[TEXT SEGMENT]
Up a steep, dusty road on the other side of the bridge trucks were parked in a long queue, the legs of their dozing drivers dangling from the cabs. Here also were the jeep taxis, required by Beijing to go directly to Lhasa, not hither and thither over the Plateau. On the first day's drive we climbed from 1000 to over 5000 meters. We drove in convoy with the usual sense of being on a mission, the objective not very important.

I was in the last car and watched the ones ahead, tracing their dust clouds as they sped along, hugging the inside of the tight heel and toe road as it wound round the mountain, unpaved and without barriers between them and the cadet blue abyss below. In the sections where the road cut deepest into the rock, there overhung swollen icicles, meters long, that the drivers tried to avoid passing under.

The road was wide enough for two lanes but navigating between Scylla and Charybdis had produced a system where traffic went in one direction during the day and the other by night, hence the waiting drivers at the bridge.

After two hours we were in the mountains proper. At the bridge the temperature had been close to 25 degrees. Now it was snowing, a sibilant wind blowing with abandon and smarting my eyes. Over the next few days the landscape took on a barren steppe consistency as we crept over the 5220m Gatso-La Pass and onto the Tibetan Plateau, almost all of it above 4000m. The tableau was brown-grey rock, pock marked with snow drifts. The sky was gunmetal, shot through with shards of corn yellow light. The air was thin and the blood thick.

[PROBLEM]
Please reproduce the full passage on the drive to the Tibetan Plateau word for word. The entries are separate from the passage on the drive to the Tibetan Plateau.

[AVAILABLE DATA]
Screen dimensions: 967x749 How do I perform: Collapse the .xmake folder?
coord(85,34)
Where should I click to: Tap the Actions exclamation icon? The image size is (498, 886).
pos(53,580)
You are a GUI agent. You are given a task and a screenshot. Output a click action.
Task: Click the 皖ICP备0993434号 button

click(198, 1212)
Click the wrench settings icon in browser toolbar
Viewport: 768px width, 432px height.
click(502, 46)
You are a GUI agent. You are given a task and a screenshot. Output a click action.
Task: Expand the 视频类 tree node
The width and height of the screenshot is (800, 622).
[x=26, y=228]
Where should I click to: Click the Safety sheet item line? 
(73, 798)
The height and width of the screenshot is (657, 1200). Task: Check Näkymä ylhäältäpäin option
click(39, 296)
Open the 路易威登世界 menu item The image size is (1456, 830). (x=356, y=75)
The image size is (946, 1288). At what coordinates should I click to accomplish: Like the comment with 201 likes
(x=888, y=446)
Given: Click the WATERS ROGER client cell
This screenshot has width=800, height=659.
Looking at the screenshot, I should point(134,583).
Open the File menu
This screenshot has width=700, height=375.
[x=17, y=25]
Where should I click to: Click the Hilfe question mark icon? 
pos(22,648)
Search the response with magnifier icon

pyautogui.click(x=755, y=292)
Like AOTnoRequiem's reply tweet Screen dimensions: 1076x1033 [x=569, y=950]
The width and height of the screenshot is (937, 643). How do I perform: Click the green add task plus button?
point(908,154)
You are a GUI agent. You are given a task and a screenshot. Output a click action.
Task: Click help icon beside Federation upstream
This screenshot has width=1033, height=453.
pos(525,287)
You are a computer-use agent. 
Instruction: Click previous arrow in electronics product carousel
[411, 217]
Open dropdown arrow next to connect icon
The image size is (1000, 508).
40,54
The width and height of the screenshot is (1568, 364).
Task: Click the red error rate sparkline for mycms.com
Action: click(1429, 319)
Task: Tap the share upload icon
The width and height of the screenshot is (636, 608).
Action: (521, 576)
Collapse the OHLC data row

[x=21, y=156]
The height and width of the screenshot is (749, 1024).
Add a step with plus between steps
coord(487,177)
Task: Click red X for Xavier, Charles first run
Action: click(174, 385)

[RESPONSE TO THE TASK]
Up a steep, dusty road on the other side of the bridge trucks were parked in a long queue, the legs of their dozing drivers dangling from the cabs. Here also were the jeep taxis, required by Beijing to go directly to Lhasa, not hither and thither over the Plateau. On the first day's drive we climbed from 1000 to over 5000 meters. We drove in convoy with the usual sense of being on a mission, the objective not very important.

I was in the last car and watched the ones ahead, tracing their dust clouds as they sped along, hugging the inside of the tight heel and toe road as it wound round the mountain, unpaved and without barriers between them and the cadet blue abyss below. In the sections where the road cut deepest into the rock, there overhung swollen icicles, meters long, that the drivers tried to avoid passing under.

The road was wide enough for two lanes but navigating between Scylla and Charybdis had produced a system where traffic went in one direction during the day and the other by night, hence the waiting drivers at the bridge.

After two hours we were in the mountains proper. At the bridge the temperature had been close to 25 degrees. Now it was snowing, a sibilant wind blowing with abandon and smarting my eyes. Over the next few days the landscape took on a barren steppe consistency as we crept over the 5220m Gatso-La Pass and onto the Tibetan Plateau, almost all of it above 4000m. The tableau was brown-grey rock, pock marked with snow drifts. The sky was gunmetal, shot through with shards of corn yellow light. The air was thin and the blood thick.